Personal Residence LLC and Trust Tax Considerations

Some asset protection attorneys recommend placing personal residences into entities, while others prefer trusts. While both have their pros and cons, no decision should be made without ensuring that the federal tax benefits of owning a personal residence are maintained.

The Internal Revenue Code provides a significant tax advantage to taxpayers who own a personal residence. First is the interest deduction of as much as $1 million of acquisition indebtedness and up to $100,000 of home equity indebtedness on a qualified personal residence. Taxpayers who do not hold legal title to a residence but who can establish they are the equitable owners of the property are entitled to deduct mortgage interest paid by them with respect to the property. Transferring a personal residence into an asset protected entity should not affect this deduction as long as the taxpayer remains the equitable owner of the property.

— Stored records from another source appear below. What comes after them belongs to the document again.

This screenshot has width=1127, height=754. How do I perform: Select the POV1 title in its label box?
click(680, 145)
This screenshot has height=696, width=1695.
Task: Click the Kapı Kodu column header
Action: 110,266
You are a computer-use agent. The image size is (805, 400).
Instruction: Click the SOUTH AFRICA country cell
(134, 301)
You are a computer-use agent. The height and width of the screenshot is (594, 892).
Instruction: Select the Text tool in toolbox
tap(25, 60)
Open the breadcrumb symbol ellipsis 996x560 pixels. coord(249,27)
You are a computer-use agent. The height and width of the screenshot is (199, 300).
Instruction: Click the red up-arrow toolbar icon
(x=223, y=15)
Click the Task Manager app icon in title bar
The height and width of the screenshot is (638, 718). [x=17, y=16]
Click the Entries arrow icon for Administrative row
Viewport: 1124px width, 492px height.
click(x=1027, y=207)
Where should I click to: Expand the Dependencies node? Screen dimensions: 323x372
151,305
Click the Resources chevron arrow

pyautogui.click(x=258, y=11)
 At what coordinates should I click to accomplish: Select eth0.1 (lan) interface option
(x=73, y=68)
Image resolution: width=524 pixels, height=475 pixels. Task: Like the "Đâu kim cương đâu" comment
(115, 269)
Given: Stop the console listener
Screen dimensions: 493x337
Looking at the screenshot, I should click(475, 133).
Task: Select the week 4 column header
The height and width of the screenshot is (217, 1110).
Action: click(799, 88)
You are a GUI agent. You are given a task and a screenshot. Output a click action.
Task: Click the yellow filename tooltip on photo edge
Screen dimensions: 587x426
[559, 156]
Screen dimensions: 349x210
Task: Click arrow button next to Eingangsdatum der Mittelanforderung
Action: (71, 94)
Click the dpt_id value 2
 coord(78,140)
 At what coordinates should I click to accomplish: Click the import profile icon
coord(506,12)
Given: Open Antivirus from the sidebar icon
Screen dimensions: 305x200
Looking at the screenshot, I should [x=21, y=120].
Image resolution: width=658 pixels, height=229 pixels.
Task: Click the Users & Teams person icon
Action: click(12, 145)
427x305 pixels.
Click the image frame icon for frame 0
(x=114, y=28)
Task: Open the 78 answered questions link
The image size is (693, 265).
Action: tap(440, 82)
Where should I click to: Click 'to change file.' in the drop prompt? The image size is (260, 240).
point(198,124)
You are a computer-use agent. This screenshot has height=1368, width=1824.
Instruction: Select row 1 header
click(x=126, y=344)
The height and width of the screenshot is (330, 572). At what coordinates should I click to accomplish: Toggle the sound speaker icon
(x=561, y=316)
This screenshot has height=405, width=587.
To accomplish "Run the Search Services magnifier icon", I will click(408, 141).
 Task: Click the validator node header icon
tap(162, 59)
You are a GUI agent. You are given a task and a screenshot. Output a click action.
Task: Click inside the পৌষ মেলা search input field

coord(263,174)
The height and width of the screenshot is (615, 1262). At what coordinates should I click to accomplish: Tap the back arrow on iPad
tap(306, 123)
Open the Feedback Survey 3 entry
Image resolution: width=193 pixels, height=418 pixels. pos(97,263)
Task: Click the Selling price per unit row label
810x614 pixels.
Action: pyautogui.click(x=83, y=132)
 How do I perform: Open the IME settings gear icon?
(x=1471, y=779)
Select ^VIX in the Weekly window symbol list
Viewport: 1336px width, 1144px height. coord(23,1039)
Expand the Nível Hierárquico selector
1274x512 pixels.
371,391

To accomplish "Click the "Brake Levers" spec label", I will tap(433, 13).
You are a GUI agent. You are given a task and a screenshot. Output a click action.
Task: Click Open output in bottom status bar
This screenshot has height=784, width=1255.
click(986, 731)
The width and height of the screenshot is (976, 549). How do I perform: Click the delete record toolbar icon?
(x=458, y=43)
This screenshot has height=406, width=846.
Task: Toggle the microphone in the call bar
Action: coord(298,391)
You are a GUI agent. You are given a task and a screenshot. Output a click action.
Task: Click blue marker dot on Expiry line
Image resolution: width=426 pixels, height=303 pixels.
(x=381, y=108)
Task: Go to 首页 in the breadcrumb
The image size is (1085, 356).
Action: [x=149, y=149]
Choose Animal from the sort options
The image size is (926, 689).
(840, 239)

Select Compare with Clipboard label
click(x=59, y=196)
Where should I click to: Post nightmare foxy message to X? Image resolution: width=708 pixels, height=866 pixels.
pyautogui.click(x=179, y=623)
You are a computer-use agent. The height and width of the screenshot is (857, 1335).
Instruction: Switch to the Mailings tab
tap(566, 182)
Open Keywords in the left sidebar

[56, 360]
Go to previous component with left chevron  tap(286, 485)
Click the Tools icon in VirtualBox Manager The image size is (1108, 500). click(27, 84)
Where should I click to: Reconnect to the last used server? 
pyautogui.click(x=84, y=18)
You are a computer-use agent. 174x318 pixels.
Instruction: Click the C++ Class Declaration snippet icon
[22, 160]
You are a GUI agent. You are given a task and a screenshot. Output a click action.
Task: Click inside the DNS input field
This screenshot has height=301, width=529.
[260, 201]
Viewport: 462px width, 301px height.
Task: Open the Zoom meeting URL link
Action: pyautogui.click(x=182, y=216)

Second, and more important, IRC § 121 provides for an exclusion from taxable income of $250,000 ($500,000 for married couples) worth of gain on the sale of a personal residence. This exclusion may be claimed every two years as long as the taxpayers owned and used the property as their principal residence for two out of the previous five years prior to the sale.

Treas. Reg. § 1.121-1(c)(3)(i) provides that if a taxpayer owns his or her residence in a trust, as long as the taxpayer is treated as the owner of the trust, he or she is treated as owning the residence for purposes of satisfying the two-year ownership requirement. Treas. Reg. § 1.121-1(c)(3)(ii) provides that if an individual taxpayer owns his or her residence in an entity, as long as the entity has the taxpayer as its sole owner and is disregarded for federal tax purposes, he or she is treated as owning the residence for purposes of satisfying the two-year requirement.

One other possibility exists in community property states where a married couple owns the limited liability company 50-50, as the entity can elect to be taxed as a disregarded entity under Rev. Proc. 2002-69. The couple will be able to own their residence in the LLC and satisfy the two-year requirement.